PROVIDED ENTRIES: Begin
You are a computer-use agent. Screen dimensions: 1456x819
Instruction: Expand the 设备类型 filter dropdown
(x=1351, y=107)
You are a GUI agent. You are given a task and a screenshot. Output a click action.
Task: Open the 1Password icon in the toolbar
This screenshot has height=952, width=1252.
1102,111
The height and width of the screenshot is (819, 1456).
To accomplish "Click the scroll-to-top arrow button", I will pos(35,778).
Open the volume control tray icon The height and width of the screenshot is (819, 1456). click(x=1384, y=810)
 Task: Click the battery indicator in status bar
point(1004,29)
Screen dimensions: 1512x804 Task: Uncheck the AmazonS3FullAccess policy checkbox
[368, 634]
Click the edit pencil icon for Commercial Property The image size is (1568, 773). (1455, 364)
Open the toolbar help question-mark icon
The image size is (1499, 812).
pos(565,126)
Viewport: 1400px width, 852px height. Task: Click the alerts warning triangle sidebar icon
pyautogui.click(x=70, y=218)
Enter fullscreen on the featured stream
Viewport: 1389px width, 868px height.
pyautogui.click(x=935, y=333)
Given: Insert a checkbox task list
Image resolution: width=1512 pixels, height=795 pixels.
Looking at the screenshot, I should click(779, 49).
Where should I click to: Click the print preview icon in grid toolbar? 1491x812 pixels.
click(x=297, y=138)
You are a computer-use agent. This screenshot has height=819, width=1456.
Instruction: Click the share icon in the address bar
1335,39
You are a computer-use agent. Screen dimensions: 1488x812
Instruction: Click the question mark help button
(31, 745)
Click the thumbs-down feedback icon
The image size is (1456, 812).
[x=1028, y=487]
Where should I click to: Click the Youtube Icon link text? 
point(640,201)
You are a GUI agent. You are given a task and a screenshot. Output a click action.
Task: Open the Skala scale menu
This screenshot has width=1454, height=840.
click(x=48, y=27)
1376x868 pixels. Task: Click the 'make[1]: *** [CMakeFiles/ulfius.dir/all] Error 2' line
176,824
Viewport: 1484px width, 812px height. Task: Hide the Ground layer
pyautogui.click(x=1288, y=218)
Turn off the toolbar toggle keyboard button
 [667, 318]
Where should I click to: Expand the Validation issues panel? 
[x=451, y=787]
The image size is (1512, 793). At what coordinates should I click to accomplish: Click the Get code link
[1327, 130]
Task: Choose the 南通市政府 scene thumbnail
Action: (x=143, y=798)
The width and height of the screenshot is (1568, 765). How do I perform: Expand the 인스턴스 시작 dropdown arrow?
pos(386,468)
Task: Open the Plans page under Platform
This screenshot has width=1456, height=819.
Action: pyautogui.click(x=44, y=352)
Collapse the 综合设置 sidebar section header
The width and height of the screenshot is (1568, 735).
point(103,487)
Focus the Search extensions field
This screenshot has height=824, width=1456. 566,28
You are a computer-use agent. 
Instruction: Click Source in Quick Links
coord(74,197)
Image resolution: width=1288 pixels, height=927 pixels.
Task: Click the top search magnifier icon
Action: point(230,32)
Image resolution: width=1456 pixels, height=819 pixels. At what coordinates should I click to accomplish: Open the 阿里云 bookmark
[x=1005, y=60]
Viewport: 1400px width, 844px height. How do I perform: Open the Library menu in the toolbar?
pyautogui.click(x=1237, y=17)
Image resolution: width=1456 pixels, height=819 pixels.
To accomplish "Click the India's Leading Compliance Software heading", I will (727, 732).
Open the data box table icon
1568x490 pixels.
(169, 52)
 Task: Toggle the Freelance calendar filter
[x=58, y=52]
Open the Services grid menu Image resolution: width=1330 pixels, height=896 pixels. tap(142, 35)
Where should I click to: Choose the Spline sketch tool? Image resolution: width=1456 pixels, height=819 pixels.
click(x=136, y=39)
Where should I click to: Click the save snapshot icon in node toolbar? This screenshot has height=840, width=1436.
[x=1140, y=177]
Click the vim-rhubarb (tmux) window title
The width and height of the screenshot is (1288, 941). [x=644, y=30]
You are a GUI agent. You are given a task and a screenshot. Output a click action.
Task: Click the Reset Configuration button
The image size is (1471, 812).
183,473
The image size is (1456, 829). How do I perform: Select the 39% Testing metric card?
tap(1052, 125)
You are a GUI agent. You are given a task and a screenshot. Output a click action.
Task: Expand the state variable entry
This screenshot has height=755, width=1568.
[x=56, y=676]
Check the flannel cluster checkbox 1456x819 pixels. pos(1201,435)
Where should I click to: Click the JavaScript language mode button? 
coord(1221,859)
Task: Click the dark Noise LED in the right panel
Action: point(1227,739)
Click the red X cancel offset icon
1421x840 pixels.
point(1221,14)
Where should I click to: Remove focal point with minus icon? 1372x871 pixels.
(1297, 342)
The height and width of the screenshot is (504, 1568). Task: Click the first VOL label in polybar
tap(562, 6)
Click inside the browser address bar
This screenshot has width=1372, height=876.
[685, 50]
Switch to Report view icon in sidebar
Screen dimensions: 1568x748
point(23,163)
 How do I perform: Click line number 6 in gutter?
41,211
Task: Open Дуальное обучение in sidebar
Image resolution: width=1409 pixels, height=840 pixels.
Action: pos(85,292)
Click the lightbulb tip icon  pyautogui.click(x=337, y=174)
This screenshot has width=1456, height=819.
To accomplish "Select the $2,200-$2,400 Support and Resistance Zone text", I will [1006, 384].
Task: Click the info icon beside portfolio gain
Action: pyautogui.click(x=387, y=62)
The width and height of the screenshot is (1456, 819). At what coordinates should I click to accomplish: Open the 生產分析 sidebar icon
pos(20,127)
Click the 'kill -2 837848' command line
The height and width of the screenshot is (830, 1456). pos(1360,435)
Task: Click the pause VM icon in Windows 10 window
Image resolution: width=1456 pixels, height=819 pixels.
PROVIDED ENTRIES: End
▶ _ASSIGNMENT_: Copy out each line of the data above, exactly, if it lies between the line holding "Check the flannel" and the line holding "Switch to Report view icon in sidebar", inclusive; copy no other line.

▶ _RESPONSE TO THE TASK_:
Check the flannel cluster checkbox 1456x819 pixels. pos(1201,435)
Where should I click to: Click the JavaScript language mode button? 
coord(1221,859)
Task: Click the dark Noise LED in the right panel
Action: point(1227,739)
Click the red X cancel offset icon
1421x840 pixels.
point(1221,14)
Where should I click to: Remove focal point with minus icon? 1372x871 pixels.
(1297, 342)
The height and width of the screenshot is (504, 1568). Task: Click the first VOL label in polybar
tap(562, 6)
Click inside the browser address bar
This screenshot has width=1372, height=876.
[685, 50]
Switch to Report view icon in sidebar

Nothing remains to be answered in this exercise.